I know I’m unusual in that I’m song obsessed, and tend to know a song to fit with pretty much everything and every situation I’m in, words trigger them, certain notes and keys trigger them, situations, places, food, and even weather. If only life were like a songbook; but I suppose it is … positive, uplifting, happy and full of love, as well as challenging, hard, sad and unfair. There are times when we need help, support, or just a friend, and the current times we’re in are such times. Lockdown seems to be beginning to unlock, and for those who need help, or support, whether practical or emotional, I hope the empathy for others we’ve seen over the past few weeks, stays with us going forward. Here’s another song for you, which I hope you remember from your own school days, and if you do, I hope you sing the words as you read them; if you don’t know the tune, they’re lovely words anyway. Take care, stay safe, God bless.

When I needed a neighbour were you there, were you there,

When I needed a neighbour were you there

And the creed and the colour and the name won’t matter, were you there?

I was hungry and thirsty, were you there, were you there,

I was hungry and thirsty, were you there?

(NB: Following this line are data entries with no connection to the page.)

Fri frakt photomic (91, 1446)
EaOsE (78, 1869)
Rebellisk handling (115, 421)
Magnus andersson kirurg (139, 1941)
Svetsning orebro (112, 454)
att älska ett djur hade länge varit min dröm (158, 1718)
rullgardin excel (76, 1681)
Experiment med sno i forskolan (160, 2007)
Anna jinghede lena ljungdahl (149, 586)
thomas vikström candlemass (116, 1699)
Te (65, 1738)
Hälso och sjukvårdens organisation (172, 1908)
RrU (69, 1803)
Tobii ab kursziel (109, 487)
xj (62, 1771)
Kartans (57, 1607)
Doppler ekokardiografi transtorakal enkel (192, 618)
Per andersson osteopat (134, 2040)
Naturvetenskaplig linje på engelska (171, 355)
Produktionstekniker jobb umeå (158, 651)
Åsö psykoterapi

And the creed and the colour and the name won’t matter were you there?

I was cold I was naked were you there, were you there

I was cold I was naked were you there?

And the creed and the colour and the name won’t matter were you there?

When I needed a shelter were you there, were you there,

When I needed a shelter were you there?

And the creed and the colour and the name won’t matter were you there?

Wherever you travel I’ll be there, I’ll be there

Wherever you travel I’ll be there

And the creed and the colour and the name won’t matter I’ll be there?